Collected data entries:
"""
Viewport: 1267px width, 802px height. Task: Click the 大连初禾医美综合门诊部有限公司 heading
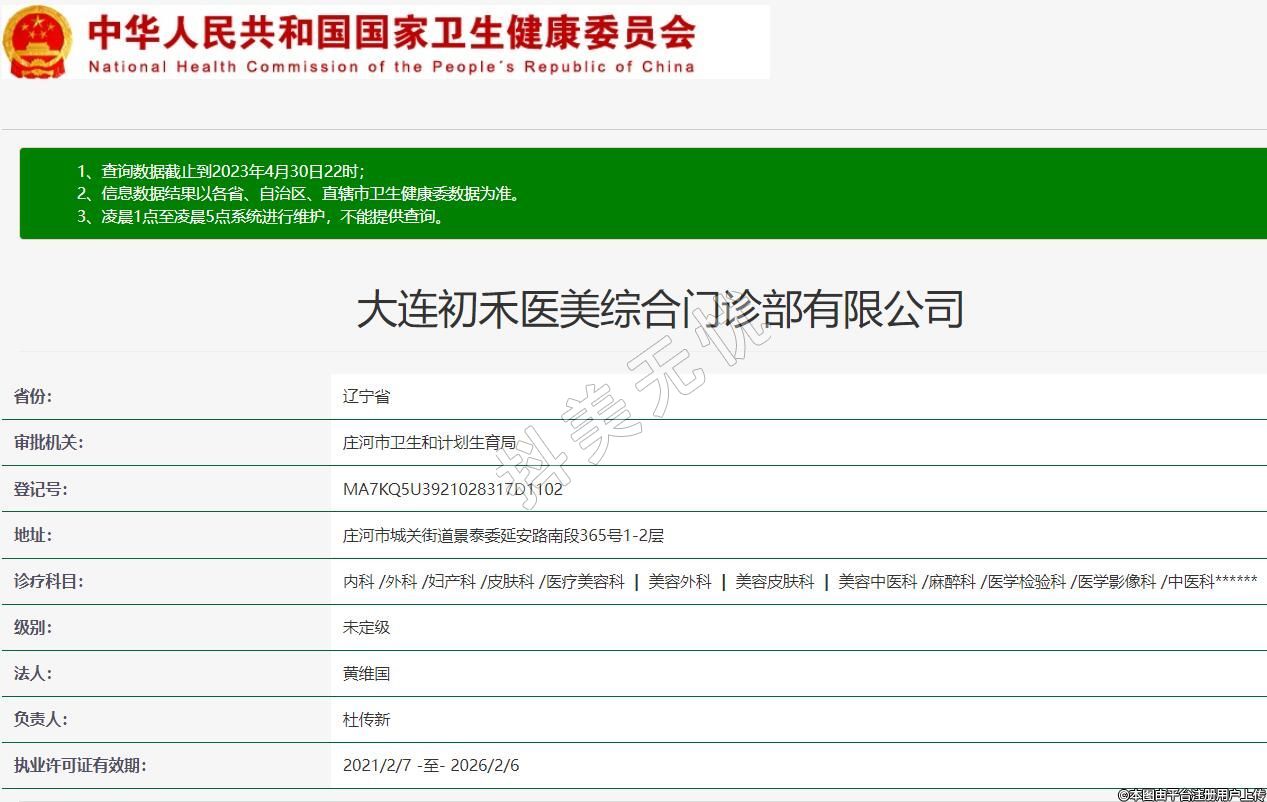(660, 309)
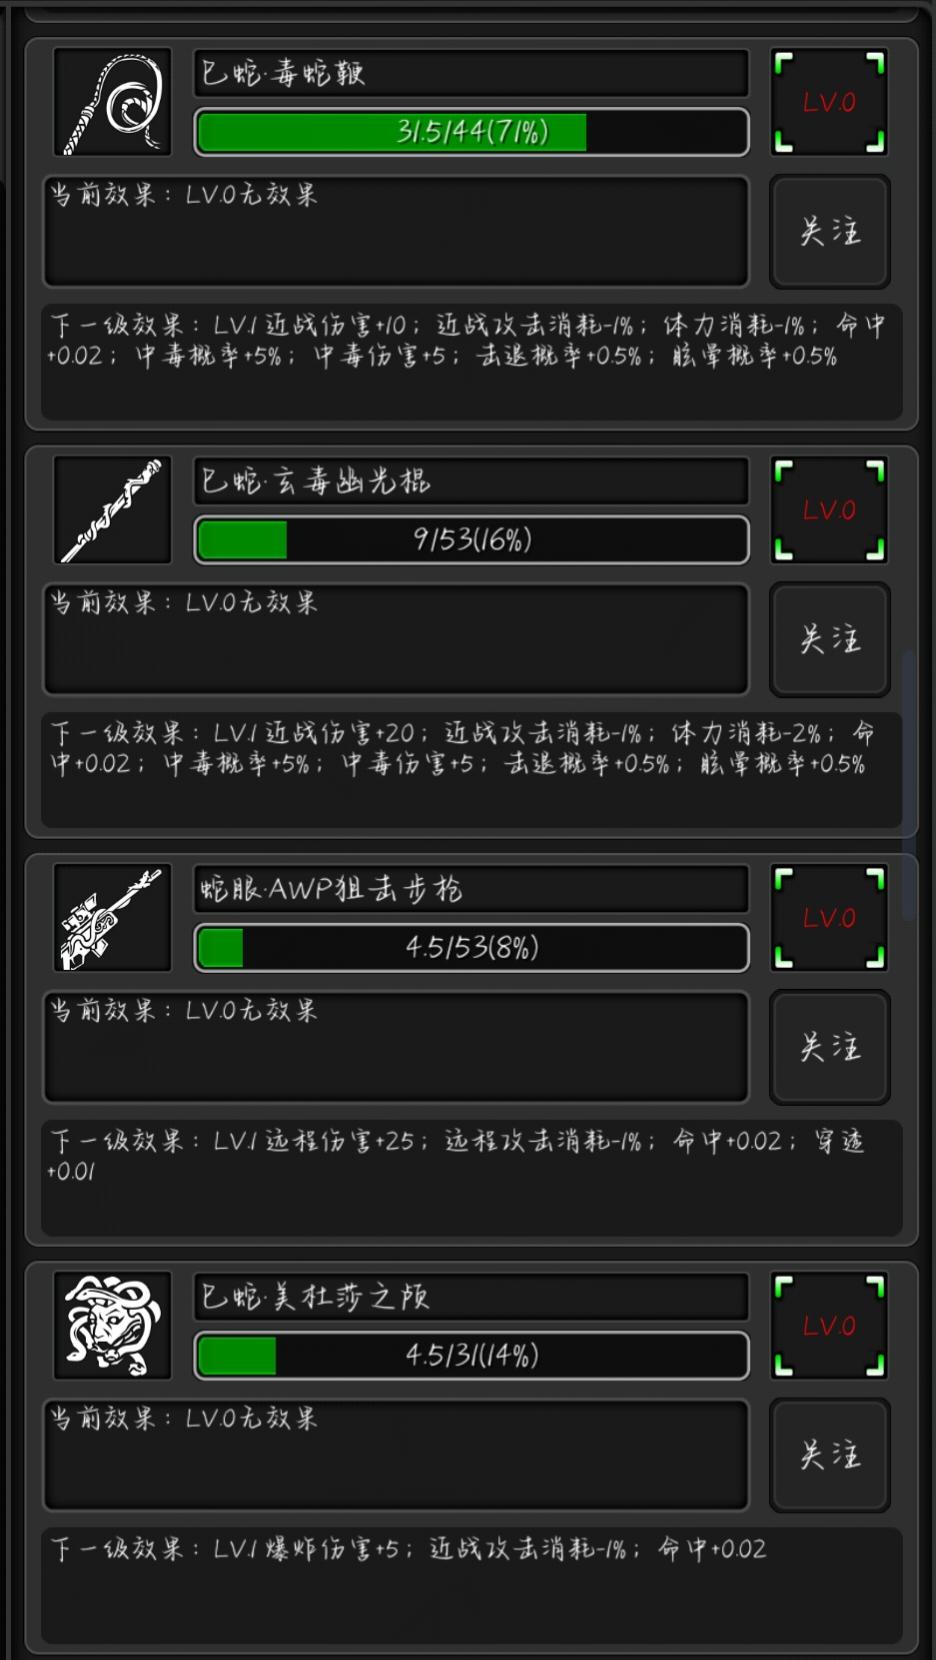The image size is (936, 1660).
Task: Select the LV.0 badge of 毒蛇鞭
Action: pyautogui.click(x=829, y=103)
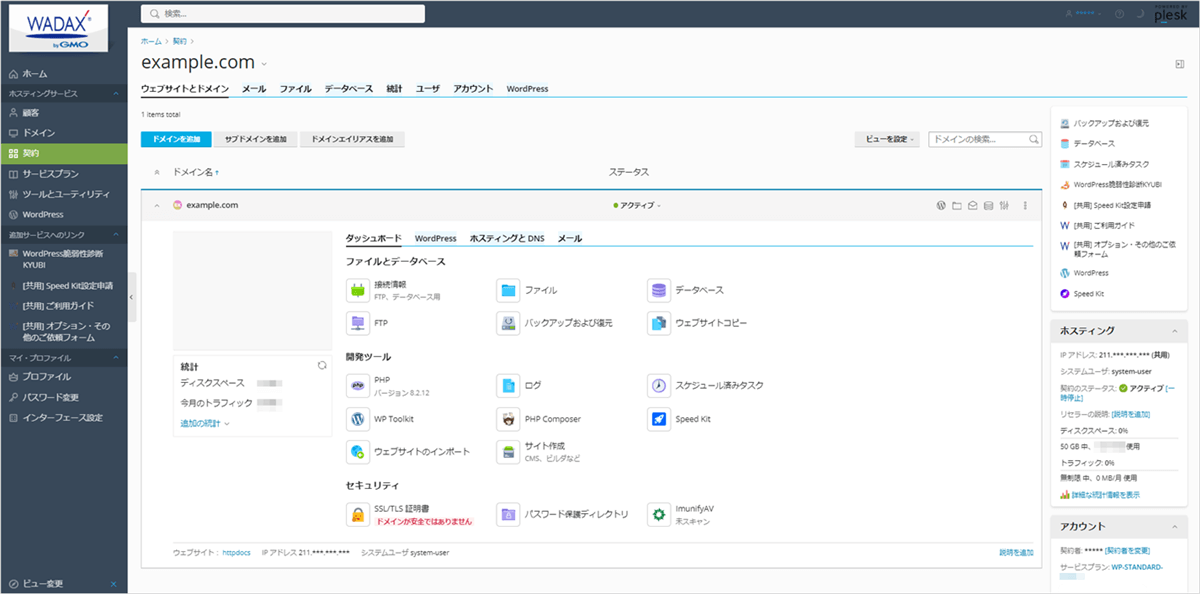This screenshot has height=594, width=1200.
Task: Switch to the ホスティングと DNS tab
Action: (507, 239)
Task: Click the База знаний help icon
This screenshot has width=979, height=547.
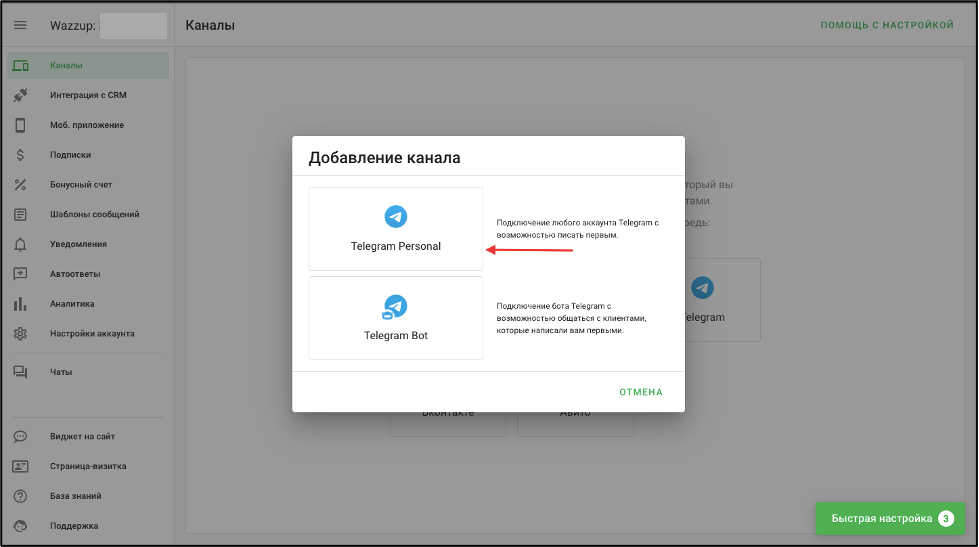Action: click(x=20, y=496)
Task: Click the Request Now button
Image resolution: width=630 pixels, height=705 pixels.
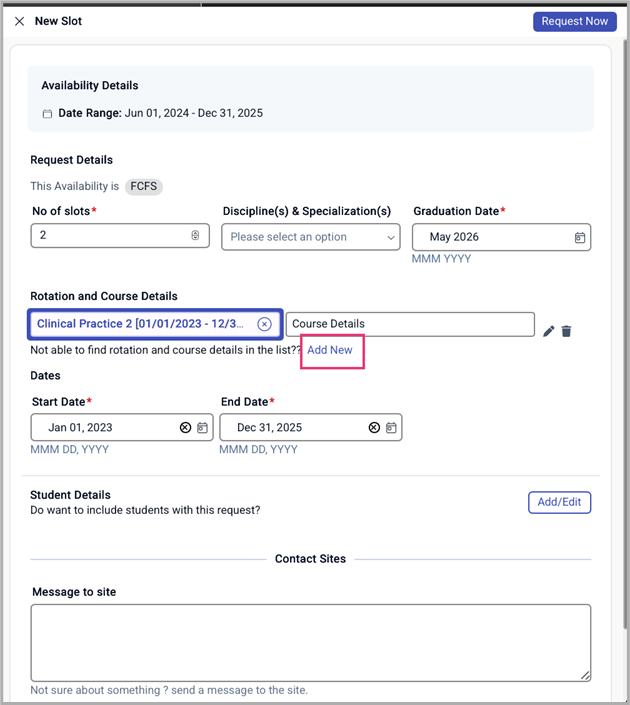Action: (x=574, y=21)
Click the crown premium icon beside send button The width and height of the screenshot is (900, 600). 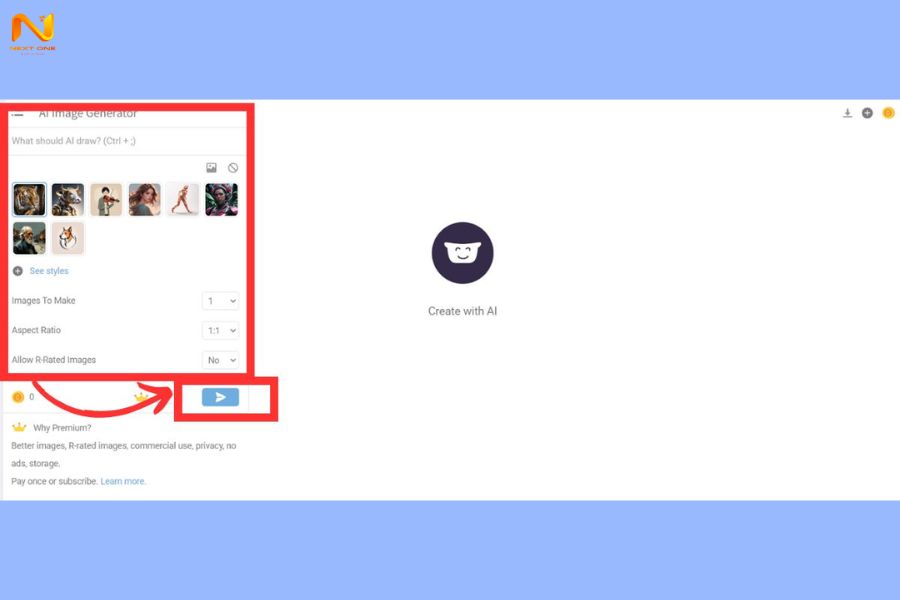coord(141,397)
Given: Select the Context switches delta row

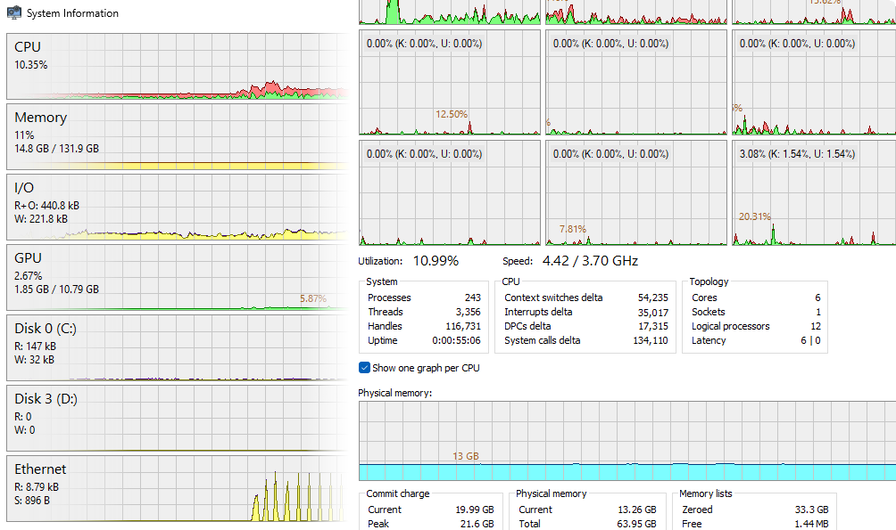Looking at the screenshot, I should [x=586, y=298].
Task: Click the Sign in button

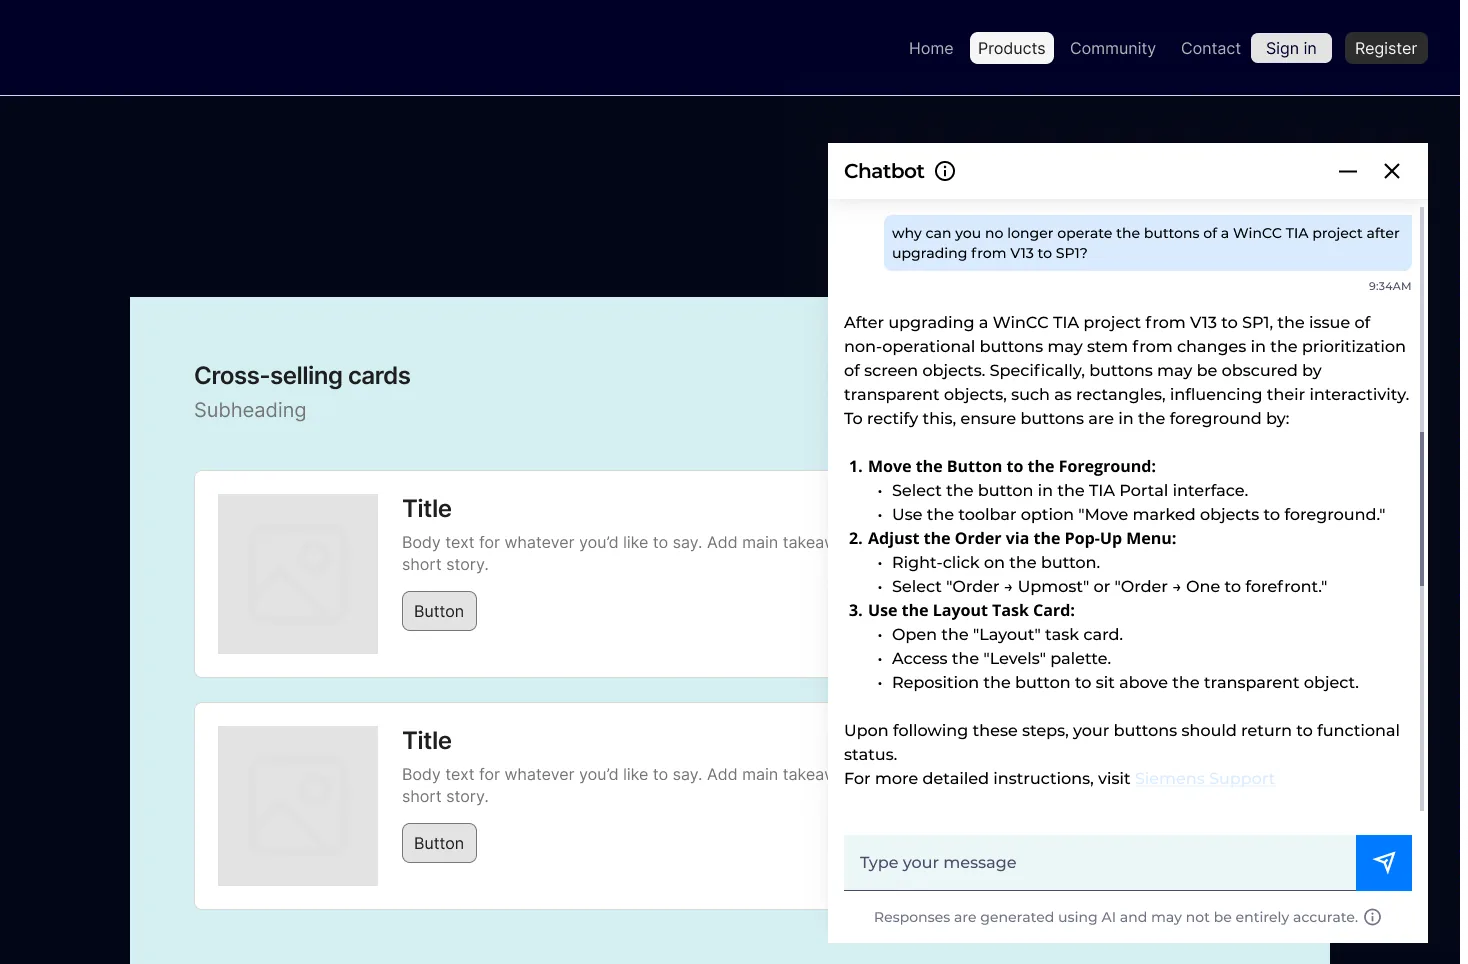Action: coord(1291,48)
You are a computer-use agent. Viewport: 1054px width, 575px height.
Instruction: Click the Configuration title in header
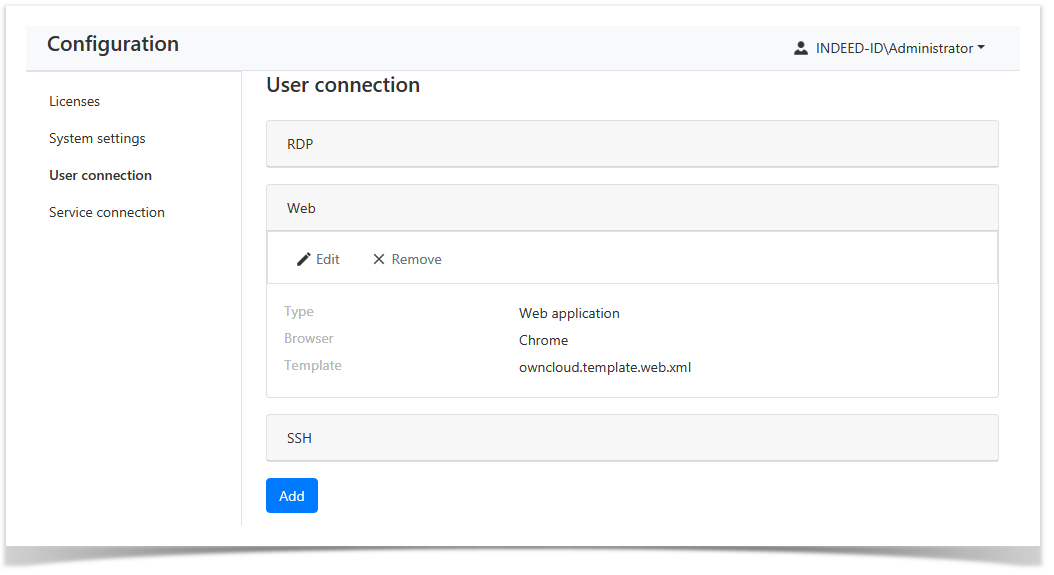pos(113,44)
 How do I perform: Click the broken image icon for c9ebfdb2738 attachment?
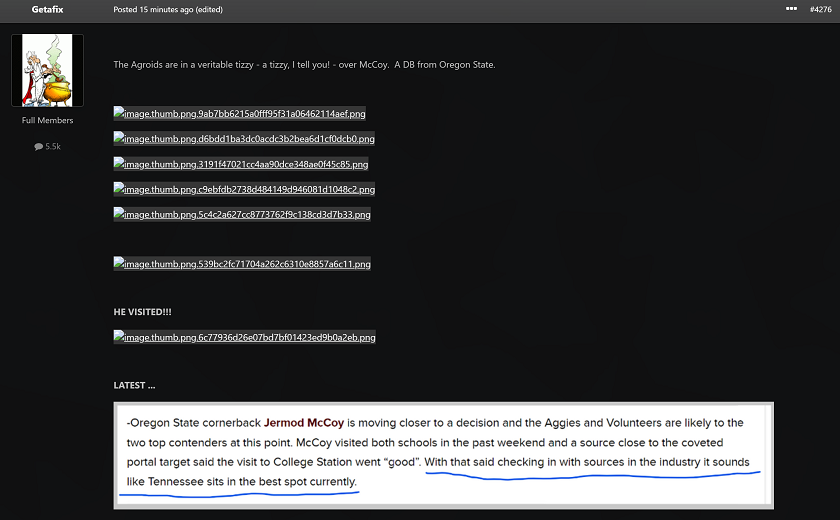tap(117, 189)

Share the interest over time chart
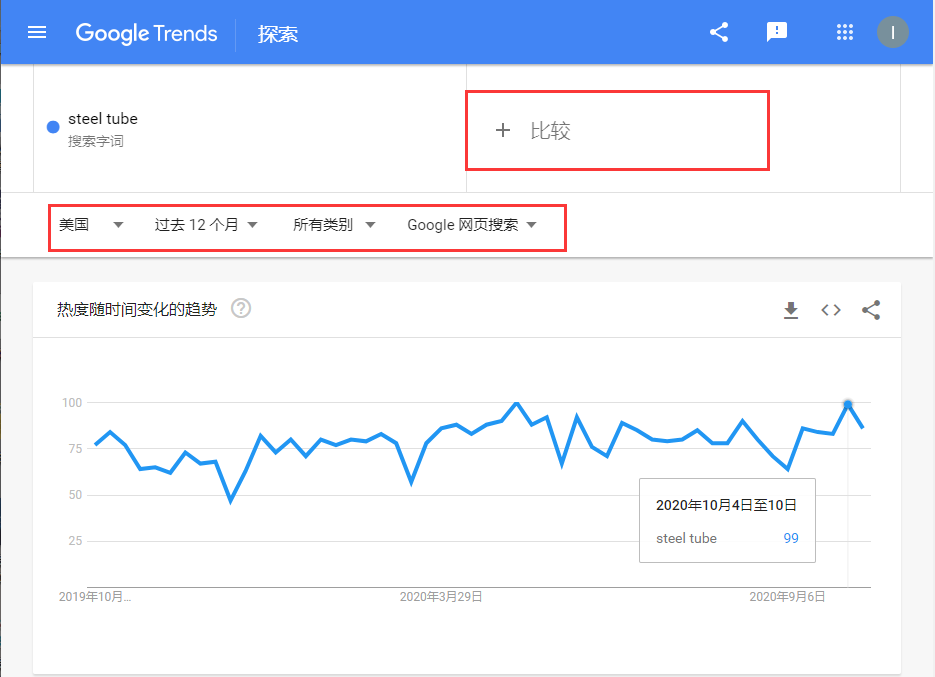[x=871, y=310]
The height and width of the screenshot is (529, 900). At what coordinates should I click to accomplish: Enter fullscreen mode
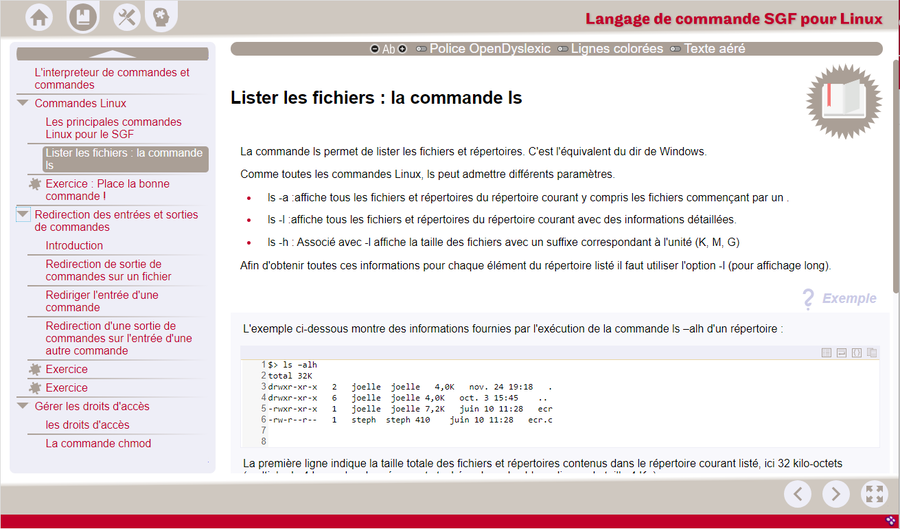(874, 493)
"""
| Directions |
Please transcribe, with no additions, the lines starting at the one that contains "The height and" and running through the last line of the entries, inclusive. Leave the pictures out.

| Answer area |
The height and width of the screenshot is (529, 900). At what coordinates should I click to accomplish: Enter fullscreen mode
(874, 493)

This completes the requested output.